»»

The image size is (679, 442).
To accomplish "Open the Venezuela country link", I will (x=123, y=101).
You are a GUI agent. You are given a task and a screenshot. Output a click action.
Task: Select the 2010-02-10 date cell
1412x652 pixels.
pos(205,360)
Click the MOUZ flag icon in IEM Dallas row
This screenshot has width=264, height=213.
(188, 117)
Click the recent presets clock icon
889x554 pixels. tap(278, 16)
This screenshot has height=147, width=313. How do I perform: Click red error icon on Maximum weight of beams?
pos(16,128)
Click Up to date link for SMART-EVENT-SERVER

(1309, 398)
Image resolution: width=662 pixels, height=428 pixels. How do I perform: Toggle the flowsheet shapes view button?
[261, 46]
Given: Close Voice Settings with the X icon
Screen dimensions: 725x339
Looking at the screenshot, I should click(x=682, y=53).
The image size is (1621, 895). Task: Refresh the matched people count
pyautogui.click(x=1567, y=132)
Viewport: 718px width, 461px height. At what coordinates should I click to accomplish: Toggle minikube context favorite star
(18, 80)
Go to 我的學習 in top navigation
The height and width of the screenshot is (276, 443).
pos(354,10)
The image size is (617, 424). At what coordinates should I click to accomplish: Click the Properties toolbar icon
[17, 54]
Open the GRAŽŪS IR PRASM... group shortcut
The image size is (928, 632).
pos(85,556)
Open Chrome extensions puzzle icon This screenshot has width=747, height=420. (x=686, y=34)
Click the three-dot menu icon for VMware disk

««

### Exercise requirements
Every line of the data that includes the word "Open" should be copied.

### Response for this exercise
To accomplish "Open the Venezuela country link", I will (x=123, y=101).
Open the GRAŽŪS IR PRASM... group shortcut
Open Chrome extensions puzzle icon This screenshot has width=747, height=420. (x=686, y=34)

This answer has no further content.